Pub-Sub API Design Evaluation and Latency Budget

Introduction#

In the previous lesson, we created the API for the pub-sub service to meet the functional requirements identified earlier. This lesson focuses on different techniques employed to meet the non-functional requirements and the tradeoffs between them. We also estimate the response time of the pub-sub API to analyze if the latency of the API is in the ideal range. Moreover, after analyzing all the aspects of API design, we will discuss the notification service as a use case of the pub-sub service.

Non-functional requirements#

The following section discusses how the pub-sub service meets the non-functional requirements:

Scalability and availability #

The replication of brokers and clusters enhances the scalability and aids in the availability of the API. Partitioning helps to distribute messages or events to multiple queues based on topics or message type. This enables the system to scale horizontally and distribute the workload across multiple brokers without blocking or slowing down the service. Moreover, asynchronous processing of events from different partitions allows the pub-sub service to efficiently scale and handle peak loads without compromising performance. Load balancing and horizontal scaling also enable the pub-sub service to scale to handle numerous events and users and remain available.

We can also limit the requests for publishers and subscribers to avoid overwhelming the system with numerous requests. Similarly, we monitor the API to receive timely alerts to mitigate any issues in the API.

Security #

The users can request a list of available topics to subscribe to without logging in. In this case, we prefer that the clients have an API key as a security check. The user must be logged in to send a subscription request by providing an API key and an access token. To authenticate subscription requests from the intended user, we introduced verification of intent (VOI) as an extra security layer. VOI is used to avoid subscription requests from unauthorized users on behalf of a subscriber. This is done by sending a verification request to the callBack URL of a subscriber. It’s a GET request embedded with a challenge parameter that a subscriber fulfills by echoing the challenge in response. More details on VOI are available here

Verification of intent from the subscriber
Verification of intent from the subscriber

Low latency#

The latency of the pub-sub service is reduced significantly due to asynchronous communication, which takes minimum processing time when services get decoupled from each other. Moreover, the parallel processing communication from replicated brokers lowers the latency of performing different operations. Caching a list of topics and events that need to be pushed to multiple subscribers can significantly reduce the latency.

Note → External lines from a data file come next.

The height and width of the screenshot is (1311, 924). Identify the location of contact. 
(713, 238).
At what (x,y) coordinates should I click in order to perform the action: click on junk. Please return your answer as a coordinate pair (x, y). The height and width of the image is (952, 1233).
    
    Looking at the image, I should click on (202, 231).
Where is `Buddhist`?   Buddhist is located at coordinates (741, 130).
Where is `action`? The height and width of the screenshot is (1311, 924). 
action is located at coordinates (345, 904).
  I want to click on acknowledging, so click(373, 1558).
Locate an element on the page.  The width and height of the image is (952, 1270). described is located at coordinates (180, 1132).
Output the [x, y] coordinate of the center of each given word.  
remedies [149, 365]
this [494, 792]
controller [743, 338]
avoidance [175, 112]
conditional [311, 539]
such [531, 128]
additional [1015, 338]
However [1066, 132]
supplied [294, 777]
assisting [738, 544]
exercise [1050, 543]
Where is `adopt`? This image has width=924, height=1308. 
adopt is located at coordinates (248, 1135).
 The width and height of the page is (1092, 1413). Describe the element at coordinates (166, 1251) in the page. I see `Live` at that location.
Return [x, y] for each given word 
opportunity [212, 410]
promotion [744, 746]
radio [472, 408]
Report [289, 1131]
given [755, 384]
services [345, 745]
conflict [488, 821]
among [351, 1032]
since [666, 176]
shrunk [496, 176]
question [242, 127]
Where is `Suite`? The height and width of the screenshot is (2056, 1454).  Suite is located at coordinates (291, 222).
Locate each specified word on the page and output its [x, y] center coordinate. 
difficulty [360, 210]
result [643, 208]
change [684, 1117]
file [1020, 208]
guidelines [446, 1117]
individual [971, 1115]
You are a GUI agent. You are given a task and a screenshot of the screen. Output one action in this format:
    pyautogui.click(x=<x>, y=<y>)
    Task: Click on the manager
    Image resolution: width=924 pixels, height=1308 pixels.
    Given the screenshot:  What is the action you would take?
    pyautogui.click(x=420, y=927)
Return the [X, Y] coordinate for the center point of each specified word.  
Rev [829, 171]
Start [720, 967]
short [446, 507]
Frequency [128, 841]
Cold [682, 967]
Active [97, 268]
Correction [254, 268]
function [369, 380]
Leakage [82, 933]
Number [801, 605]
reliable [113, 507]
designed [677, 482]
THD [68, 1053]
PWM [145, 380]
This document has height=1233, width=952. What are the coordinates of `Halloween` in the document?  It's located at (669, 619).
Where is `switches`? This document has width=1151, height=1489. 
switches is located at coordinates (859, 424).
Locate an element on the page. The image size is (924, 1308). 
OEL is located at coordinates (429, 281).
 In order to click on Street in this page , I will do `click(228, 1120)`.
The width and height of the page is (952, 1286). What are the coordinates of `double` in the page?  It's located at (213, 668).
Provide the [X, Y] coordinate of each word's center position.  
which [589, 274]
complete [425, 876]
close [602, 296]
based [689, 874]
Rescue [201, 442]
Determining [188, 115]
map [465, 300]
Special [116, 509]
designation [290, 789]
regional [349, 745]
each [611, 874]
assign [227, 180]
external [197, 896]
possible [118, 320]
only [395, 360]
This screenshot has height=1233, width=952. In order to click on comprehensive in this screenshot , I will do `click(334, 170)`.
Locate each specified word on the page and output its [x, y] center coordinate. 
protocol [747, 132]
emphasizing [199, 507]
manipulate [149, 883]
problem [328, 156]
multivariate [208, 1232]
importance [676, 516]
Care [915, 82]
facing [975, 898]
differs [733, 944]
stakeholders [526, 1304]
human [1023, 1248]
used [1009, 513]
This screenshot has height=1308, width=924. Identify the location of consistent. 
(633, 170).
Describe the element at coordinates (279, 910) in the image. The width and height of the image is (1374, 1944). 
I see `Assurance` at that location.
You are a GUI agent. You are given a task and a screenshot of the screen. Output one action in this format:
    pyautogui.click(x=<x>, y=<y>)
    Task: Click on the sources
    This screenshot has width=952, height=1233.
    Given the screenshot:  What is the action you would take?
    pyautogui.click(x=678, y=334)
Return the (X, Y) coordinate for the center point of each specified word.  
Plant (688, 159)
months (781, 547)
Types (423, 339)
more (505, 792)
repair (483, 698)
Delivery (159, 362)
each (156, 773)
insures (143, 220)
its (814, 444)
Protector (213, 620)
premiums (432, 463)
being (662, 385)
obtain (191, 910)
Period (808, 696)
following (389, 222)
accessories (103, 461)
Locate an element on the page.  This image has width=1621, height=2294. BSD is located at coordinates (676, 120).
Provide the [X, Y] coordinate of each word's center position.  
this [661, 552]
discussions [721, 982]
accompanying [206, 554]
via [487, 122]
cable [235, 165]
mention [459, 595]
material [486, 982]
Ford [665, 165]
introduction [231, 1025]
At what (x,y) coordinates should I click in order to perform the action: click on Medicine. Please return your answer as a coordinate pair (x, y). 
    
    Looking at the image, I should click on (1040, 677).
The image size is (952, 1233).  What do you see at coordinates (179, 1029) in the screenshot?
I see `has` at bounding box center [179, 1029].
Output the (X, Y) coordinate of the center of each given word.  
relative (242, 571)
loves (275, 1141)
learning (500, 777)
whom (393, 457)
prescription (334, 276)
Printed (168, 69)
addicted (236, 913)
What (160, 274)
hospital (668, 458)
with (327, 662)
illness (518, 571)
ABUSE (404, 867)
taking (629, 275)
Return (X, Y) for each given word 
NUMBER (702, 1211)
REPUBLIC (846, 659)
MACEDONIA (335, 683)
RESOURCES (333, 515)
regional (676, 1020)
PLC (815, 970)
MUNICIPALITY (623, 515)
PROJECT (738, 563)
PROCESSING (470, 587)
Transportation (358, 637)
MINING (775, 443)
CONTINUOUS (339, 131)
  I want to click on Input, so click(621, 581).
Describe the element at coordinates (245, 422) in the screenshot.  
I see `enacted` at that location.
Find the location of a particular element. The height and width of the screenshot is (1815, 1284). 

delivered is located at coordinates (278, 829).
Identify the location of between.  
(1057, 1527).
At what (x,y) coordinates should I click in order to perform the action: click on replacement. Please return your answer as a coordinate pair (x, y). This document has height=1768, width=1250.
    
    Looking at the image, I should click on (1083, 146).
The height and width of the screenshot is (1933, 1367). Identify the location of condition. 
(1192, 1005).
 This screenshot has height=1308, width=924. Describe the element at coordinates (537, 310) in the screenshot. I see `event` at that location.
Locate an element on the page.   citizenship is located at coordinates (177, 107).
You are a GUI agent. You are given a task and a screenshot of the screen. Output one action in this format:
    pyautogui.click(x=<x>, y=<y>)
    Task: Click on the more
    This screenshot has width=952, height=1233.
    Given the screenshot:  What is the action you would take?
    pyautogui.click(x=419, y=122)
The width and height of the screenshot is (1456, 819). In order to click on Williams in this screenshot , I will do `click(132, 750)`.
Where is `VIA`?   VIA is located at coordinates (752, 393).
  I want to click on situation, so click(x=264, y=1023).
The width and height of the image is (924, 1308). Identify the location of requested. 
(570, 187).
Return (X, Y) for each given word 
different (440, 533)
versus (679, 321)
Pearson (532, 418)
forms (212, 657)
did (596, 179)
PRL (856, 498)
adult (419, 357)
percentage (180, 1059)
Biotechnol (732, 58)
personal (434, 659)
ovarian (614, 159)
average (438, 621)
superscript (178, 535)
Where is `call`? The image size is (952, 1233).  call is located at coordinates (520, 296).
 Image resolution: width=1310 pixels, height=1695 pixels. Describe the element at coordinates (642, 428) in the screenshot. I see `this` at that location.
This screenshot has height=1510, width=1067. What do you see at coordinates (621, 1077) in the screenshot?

Achieving Non-Functional Requirements

Non-Functional Requirements

Approaches


Scalability and availability

  • Cluster and broker replication
  • Partitioning for distribution of messages
  • Load balancing and horizontal scaling
  • Rate limiting
  • API monitoring


Security

  • API key
  • JWT for authorization
  • VOI


Low latency

  • Asynchronous communication of services
  • Parallel communication of events
  • Caching

Latency budget#

This section aims to estimate the response time of the pub-sub API. We can estimate the response time by considering two requests: listing topics (the GET request) and creating a topic (the POST request). Because the response time varies according to data sizes, we first estimate the sizes of both the request and response. In the next step, we calculate the estimated response time of the pub-sub service.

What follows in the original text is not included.